Stored data entries –
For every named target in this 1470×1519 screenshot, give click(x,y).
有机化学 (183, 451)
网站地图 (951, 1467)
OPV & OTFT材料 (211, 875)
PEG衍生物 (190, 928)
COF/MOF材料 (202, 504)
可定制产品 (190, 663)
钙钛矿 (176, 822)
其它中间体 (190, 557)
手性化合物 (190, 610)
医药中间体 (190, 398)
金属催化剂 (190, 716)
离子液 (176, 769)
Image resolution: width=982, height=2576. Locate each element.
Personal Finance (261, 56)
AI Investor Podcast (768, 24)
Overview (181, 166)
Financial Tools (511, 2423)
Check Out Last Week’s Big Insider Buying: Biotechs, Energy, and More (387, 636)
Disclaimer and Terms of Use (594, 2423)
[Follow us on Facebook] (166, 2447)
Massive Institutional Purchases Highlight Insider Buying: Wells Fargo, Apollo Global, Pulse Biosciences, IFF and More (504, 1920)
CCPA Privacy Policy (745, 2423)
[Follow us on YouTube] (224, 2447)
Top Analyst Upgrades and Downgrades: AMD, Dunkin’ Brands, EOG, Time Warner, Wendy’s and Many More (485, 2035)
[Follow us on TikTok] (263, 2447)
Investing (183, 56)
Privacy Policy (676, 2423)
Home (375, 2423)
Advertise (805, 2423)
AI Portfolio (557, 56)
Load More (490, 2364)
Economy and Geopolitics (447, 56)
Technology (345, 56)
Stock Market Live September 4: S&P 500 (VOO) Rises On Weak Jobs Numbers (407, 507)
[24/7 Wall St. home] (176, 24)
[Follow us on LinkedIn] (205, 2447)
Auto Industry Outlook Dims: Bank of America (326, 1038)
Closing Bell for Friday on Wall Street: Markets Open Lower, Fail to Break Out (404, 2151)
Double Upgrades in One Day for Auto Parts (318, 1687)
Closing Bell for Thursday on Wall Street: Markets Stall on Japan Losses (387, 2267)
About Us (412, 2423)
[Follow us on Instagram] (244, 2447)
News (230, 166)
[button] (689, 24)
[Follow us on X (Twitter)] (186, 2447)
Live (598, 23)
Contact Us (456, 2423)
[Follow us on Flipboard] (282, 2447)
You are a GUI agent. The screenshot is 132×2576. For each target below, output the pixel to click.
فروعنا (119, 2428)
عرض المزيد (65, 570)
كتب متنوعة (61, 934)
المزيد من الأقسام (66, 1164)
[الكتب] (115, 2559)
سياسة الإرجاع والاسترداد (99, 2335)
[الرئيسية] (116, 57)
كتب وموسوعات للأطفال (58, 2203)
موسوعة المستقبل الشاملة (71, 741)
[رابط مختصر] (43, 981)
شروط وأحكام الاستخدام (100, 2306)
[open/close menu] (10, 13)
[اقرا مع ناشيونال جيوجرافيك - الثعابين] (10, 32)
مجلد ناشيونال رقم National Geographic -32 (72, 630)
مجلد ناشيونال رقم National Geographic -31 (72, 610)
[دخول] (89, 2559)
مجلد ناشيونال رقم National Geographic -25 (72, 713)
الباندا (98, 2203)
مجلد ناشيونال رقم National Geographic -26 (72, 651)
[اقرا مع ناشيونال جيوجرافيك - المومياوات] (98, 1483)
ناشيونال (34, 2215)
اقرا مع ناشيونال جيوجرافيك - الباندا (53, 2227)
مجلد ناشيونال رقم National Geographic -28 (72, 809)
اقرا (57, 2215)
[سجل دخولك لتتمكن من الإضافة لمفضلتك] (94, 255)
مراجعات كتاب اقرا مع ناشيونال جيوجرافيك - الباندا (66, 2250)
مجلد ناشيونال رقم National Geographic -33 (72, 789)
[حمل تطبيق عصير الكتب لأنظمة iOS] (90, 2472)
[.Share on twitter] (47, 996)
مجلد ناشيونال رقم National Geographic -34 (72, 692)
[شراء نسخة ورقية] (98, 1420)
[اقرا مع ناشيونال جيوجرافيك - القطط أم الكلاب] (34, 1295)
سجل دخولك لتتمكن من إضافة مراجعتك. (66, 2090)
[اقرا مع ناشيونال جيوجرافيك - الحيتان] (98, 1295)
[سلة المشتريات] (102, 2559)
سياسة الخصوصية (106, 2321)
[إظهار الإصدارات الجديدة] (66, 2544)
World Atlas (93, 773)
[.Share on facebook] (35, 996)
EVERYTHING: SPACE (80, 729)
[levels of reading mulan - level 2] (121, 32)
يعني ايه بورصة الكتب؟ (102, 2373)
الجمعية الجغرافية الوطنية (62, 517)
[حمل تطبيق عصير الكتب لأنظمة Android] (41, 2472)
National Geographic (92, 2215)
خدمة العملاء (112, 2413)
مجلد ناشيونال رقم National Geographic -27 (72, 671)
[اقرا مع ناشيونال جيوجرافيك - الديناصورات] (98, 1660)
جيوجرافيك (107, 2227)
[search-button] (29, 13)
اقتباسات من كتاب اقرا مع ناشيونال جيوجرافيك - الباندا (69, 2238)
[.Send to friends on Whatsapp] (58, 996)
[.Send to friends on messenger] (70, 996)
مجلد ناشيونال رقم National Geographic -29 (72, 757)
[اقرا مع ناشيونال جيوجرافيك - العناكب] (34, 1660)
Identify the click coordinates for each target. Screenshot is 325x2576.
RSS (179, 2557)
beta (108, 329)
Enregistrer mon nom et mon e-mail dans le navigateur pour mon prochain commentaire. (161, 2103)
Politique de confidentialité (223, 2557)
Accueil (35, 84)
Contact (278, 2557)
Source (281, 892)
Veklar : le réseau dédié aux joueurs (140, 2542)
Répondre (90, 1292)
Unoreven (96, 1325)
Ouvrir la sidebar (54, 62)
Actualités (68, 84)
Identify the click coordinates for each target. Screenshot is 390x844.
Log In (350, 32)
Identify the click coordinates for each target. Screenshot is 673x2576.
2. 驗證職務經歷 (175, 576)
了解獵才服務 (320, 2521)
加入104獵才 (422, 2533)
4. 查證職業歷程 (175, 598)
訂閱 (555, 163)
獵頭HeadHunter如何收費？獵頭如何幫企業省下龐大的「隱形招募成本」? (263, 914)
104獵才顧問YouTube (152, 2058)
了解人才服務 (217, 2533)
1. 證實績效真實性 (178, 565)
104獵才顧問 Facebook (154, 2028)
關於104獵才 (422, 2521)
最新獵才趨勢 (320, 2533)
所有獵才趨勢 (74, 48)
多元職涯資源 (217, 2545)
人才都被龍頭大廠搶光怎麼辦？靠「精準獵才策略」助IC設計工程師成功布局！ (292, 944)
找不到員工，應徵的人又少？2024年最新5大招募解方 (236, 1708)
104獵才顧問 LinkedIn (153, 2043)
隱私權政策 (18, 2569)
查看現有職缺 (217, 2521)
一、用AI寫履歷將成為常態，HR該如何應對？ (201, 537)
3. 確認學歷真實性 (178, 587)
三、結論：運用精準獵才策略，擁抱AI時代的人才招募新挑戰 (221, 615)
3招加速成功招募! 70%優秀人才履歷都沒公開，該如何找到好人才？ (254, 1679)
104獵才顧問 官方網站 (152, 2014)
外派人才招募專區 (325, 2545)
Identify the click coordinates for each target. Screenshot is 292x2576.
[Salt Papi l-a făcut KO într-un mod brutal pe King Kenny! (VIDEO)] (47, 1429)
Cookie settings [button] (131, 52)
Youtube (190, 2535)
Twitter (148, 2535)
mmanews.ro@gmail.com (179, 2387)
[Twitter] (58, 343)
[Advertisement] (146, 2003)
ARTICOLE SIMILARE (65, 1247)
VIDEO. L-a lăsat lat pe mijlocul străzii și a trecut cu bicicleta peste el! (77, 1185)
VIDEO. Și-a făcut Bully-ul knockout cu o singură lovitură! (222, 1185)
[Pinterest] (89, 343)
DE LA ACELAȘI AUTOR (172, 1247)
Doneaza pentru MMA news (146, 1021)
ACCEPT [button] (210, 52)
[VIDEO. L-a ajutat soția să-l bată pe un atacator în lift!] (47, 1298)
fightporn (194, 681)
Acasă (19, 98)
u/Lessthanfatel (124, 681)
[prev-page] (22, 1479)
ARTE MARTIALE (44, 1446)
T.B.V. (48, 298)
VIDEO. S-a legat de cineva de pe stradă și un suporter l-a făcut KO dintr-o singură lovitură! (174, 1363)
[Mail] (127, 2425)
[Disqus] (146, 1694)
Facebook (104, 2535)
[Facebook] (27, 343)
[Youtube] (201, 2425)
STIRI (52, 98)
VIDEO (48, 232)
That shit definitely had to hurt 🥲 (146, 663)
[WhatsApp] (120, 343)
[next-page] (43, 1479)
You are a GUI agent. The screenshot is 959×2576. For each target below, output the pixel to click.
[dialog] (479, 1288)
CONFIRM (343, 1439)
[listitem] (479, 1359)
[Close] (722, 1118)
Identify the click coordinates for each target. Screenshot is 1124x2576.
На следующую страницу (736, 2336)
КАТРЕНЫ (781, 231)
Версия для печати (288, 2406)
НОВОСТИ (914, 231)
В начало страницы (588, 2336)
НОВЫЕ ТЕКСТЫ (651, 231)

What you need to do – Beginning with the line that has "1. 證實績效真實性 (178, 565)" and ending with the line that has "[Advertisement] (146, 2003)", set down the lines above exactly and include no others.

Response box –
1. 證實績效真實性 (178, 565)
104獵才顧問 Facebook (154, 2028)
關於104獵才 (422, 2521)
最新獵才趨勢 (320, 2533)
所有獵才趨勢 (74, 48)
多元職涯資源 (217, 2545)
人才都被龍頭大廠搶光怎麼辦？靠「精準獵才策略」助IC設計工程師成功布局！ (292, 944)
找不到員工，應徵的人又少？2024年最新5大招募解方 (236, 1708)
104獵才顧問 LinkedIn (153, 2043)
隱私權政策 (18, 2569)
查看現有職缺 (217, 2521)
一、用AI寫履歷將成為常態，HR該如何應對？ (201, 537)
3. 確認學歷真實性 (178, 587)
三、結論：運用精準獵才策略，擁抱AI時代的人才招募新挑戰 (221, 615)
3招加速成功招募! 70%優秀人才履歷都沒公開，該如何找到好人才？ (254, 1679)
104獵才顧問 官方網站 (152, 2014)
外派人才招募專區 (325, 2545)
Identify the click coordinates for each target. Screenshot is 292x2576.
[Salt Papi l-a făcut KO într-un mod brutal pe King Kenny! (VIDEO)] (47, 1429)
Cookie settings [button] (131, 52)
Youtube (190, 2535)
Twitter (148, 2535)
mmanews.ro@gmail.com (179, 2387)
[Twitter] (58, 343)
[Advertisement] (146, 2003)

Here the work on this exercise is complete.